Il est important de reconnaître les modèles médicaux, économiques, sociaux et culturels du handicap qui ont précédé la situation actuelle. Dans le modèle médical, le handicap est une caractéristique de la personne et peut être traité, guéri, ou réhabilité. Selon le modèle économique du handicap, qui aborde le handicap selon la perspective de l’économie et de la productivité, le handicap est en fait un défi en matière de productivité. Toujours selon le même modèle, les personnes en situation de handicap sont considérées comme moins productives que les autres en raison de leur vécu du handicap, c.-à-d. que l’on s’attend à ce qu’elles s’absentent davantage du travail pour des raisons liées à leur handicap ou à leur santé (« absentéisme »), et à ce qu’elles soient moins productives pour le même nombre d’heures sur le lieu de travail lorsqu’elles sont présentes (« présentéisme »).
D’après le modèle social, le handicap est le résultat des obstacles qui existent et conduisent à un environnement discriminatoire. En outre, le modèle social du handicap fournit un cadre qui met l’accent sur les capacités fondées sur une vision humaniste (c.-à-d. qu’il met l’accent sur ce dont les personnes en situation de handicap ont besoin comme mesures d’adaptation pour participer de façon égale, ou sur des fonctions efficaces telles qu’une canne blanche, du sous-titrage, ou une rampe d’accès).
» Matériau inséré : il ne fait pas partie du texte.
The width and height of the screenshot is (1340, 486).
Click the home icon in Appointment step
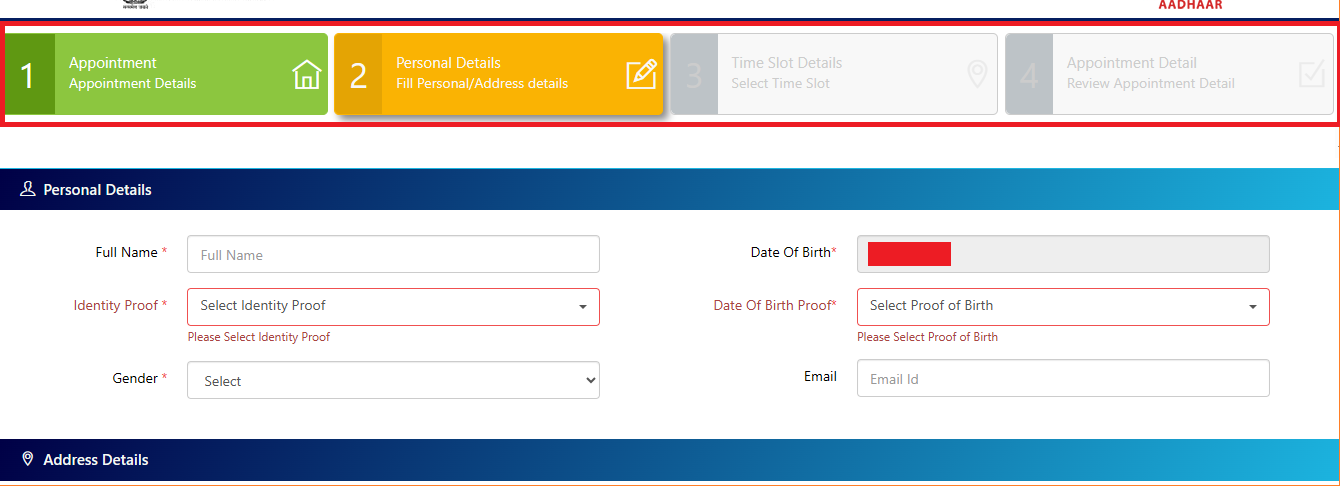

Selon ce modèle, un « handicap » est le résultat de l’interaction entre les personnes vivant avec des limitations et un environnement truffé d’obstacles physiques, comportementaux, communicationnels et sociaux. Le modèle social du handicap suppose donc que l’environnement physique, comportemental, communicationnel et social doit changer pour permettre aux personnes vivant avec un handicap de participer à la société au même titre que les autres. En outre, le modèle social du handicap est la manière reconnue à l’échelle internationale de considérer et d’aborder le « handicap ». Le modèle culturel du handicap, en revanche, tient compte de multiples facteurs dans la conceptualisation du handicap, et se concentre sur la manière dont les différentes idées du handicap et du non-handicap peuvent fonctionner dans une culture donnée.
La présente norme vise à réfuter les modèles médical et économique du handicap, et renforce les modèles social et culturel en mettant l’accent sur des approches proactives afin de déterminer les obstacles à l’accessibilité sur le lieu de travail, de les éliminer et de les prévenir.
Cette norme rompt avec le passé en accordant la priorité au rôle de l’employeur dans la détermination proactive des obstacles dans l’environnement de travail pour les personnes en situation de handicap, dans la prévention de ces obstacles, et dans leur élimination. Aux fins de la présente norme, l’environnement de travail comprend le cadre physique ou virtuel, ainsi que les politiques, les pratiques, la culture, les procédures, les ressources, les technologies, les services et les programmes mis en place par un employeur donné.